LAST UPDATED: September 10th, 2021
The summer of 1994 saw the creation of a company that has largely changed the way we shop, read, give gifts, and even view media. Amazon.com, founded by Jeff Bezos, started out as a mere resource for buying books. Based out of Seattle, Washington, the website filled orders for people in 50 states and 45 countries-all in its first 30 days of doing business! And today, it is run by more than 97,000 employees.
Needless to say, Amazon became popular fast. And it has only grown tremendously since then.
Over the years, Amazon has continued to cover more ground and in September 2007 began including music services, such as buying and downloading tracks. Music streaming, however, didn't become an Amazon service until June 2014.
In other words, Amazon streaming is very new but still very convenient for certain consumers.

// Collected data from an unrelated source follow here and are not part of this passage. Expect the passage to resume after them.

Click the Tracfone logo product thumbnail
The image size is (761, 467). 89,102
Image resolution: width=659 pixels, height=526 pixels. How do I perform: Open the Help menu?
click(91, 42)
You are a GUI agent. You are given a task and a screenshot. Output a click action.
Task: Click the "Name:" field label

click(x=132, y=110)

If you have an Amazon Prime account, or if you're thinking of getting one, listen up. Prime Music, as they call it, is now available for all Amazon Prime members in the United States-at no additional cost to your membership!
If you already hold an Amazon Prime account, the awesome news is that you pay no additional fees to stream their music. As a member, you immediately have access to over one million tracks and hundreds of playlists. What's more, Amazon streaming is ad-free, which means there are no interruptions to your listening experience.
But that's not all.
You'd think that since Prime Music comes with no extra fees that it would come without many perks. On the contrary, you can:
- Handpick the songs you want to listen to (rather than being fed automatic tracks)

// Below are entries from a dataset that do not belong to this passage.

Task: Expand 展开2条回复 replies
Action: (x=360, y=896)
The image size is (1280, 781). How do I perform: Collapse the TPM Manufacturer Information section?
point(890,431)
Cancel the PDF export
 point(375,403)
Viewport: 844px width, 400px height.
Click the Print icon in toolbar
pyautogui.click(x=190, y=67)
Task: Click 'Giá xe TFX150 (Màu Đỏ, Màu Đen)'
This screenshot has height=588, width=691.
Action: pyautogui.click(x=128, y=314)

- Skip or repeat songs as often as you want
- Download tracks and listen to them offline without an Internet connection
- Create playlists of songs that you've downloaded
Not bad at all!
Amazon streaming also works with a wide variety of mediums, including Android, Windows, iOS, Roku, Sonos, and the Web. You can stream from devices like a Fire Phone, iPhone, iPad, Fire Tablet, Fire TV, Mac, PC, and even your car. They offer a free music app you can download too. But do be aware that Amazon apps work through the Amazon Cloud Player, which you'll have to download to use.
If you're unsure about Prime Music, you'll love the length of their free trial period. For one month, Amazon lets you preview what it's like to stream with them-in the hopes that you'll love what you experience and sign up for that Prime account.
Probably the biggest downside to Prime Music is that you're required to have an Amazon Prime account in order to stream it. So even though there's technically no additional cost for streaming as a Prime member, you're also already paying the $99 fee per year (or $49 if you're a student) for the account. That means no free version is available in any sense of the term.
Prime Music is also currently available in only the United States. While Amazon ships products across many countries around the world, the site hasn't linked music streaming to other countries, so if you're traveling or moving out of the US, you'll no longer have access to it.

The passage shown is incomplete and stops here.